### Tasks
a – Say whether each statement below agrees with the filing excerpt. Answer yes or no for each one and quote the deciding words of the filing excerpt. (i) The Company was formed in 1991. (ii) The Company's activities have been financed from its operations. (iii) The Company's principal independent auditors resigned during the two most recent fiscal years.
b – Rewrite everything from "There was no" down to "subsequent thereto." in the filing excerpt, putting "accountants" in place of "auditors".
c – Carry on the filing excerpt from its last sentence, in the same style.

### Text excerpt
========
LIQUIDITY AND CAPITAL RESOURCES

The Company has maintained a consistent level of liquidity due to the fact that
no significant operating expenses have been incurred and the loans advanced by
the principal stockholders remain with the Company.


                                        8


RESULTS OF OPERATIONS

The activities of the Company since its formation in 1991 have been limited and
have been financed by sources other than from its operations. See "Financial
Statements". We may raise funds during the next twelve months in the event we
identify a target company with which we will engage in a business combination.
See "DESCRIPTION OF BUSINESS- The Company"

ITEM 7.  FINANCIAL STATEMENTS

The financial statements of the Company, required to be included in this Report
pursuant to Item 310(a) of Regulation S-B, are set forth below.

ITEM 8.  DISAGREEMENTS ON ACCOUNTING AND FINANCIAL DISCLOSURE

There was no resignation or dismissal of the Company's principal independent
auditors during the two most recent fiscal years and the interim period
subsequent thereto.
========
### Rows
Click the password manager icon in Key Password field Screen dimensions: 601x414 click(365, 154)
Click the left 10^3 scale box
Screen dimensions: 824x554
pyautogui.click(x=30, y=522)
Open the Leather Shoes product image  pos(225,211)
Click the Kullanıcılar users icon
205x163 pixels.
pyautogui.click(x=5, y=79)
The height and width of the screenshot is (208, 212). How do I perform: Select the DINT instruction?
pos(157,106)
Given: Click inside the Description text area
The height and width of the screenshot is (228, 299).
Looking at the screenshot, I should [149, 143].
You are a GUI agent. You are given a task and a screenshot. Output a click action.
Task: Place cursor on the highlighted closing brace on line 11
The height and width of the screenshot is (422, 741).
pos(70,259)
========
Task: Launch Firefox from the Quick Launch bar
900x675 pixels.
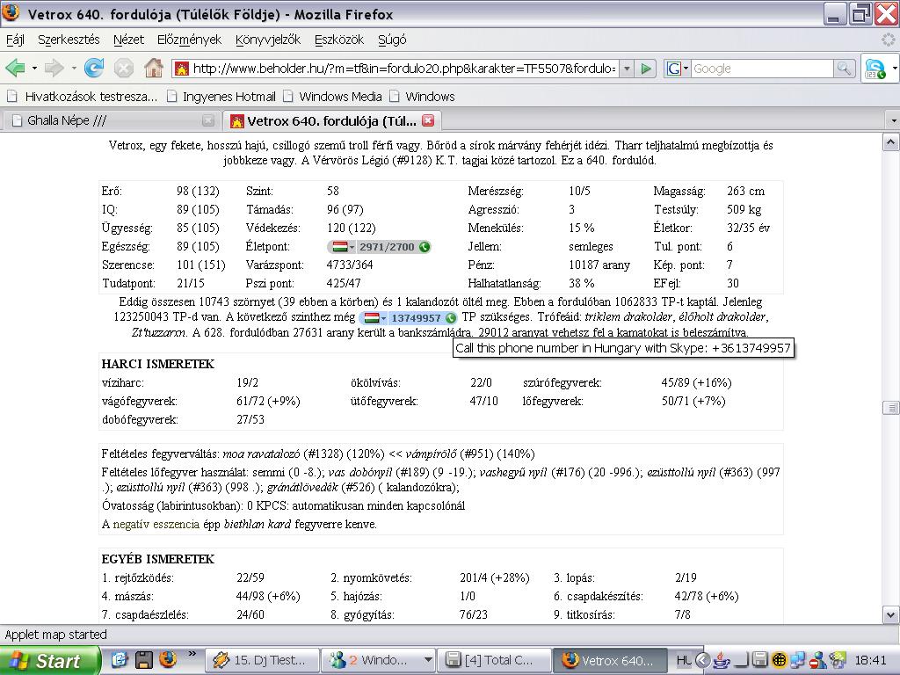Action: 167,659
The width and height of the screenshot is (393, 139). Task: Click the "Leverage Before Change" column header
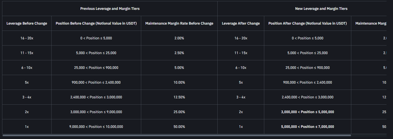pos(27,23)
========
### Results in order
a –
(i) Yes: "since its formation in 1991"
(ii) No: "have been financed by sources other than from its operations"
(iii) No: "There was no resignation or dismissal of the Company's principal independent auditors during the two most recent fiscal years"

b –
There was no resignation or dismissal of the Company's principal independent
accountants during the two most recent fiscal years and the interim period
subsequent thereto.

c –
ITEM 8A. CONTROLS AND PROCEDURES

As of December 31, 2003, an evaluation was carried out under the supervision and
with the participation of the Company's management, including our Chief
Executive Officer and Chief Financial Officer, of the effectiveness of our
disclosure controls and procedures (as defined in Exchange Act Rules 13a-15(e)
and 15d-15(e) under the Securities Exchange Act of 1934). Based on their
evaluation, our Chief Executive Officer and Chief Financial Officer have
concluded that the Company's disclosure controls and procedures are, to the best
of their knowledge, effective to ensure that information required to be
disclosed by the Company in reports that it files or submits under the Exchange
Act is recorded, processed, summarized and reported within the time periods
specified in the Securities and Exchange Commission rules and forms.


                                    PART III

ITEM 9.  DIRECTORS, EXECUTIVE OFFICERS, PROMOTERS AND CONTROL PERSONS;
         COMPLIANCE WITH SECTION 16(a) OF THE EXCHANGE ACT.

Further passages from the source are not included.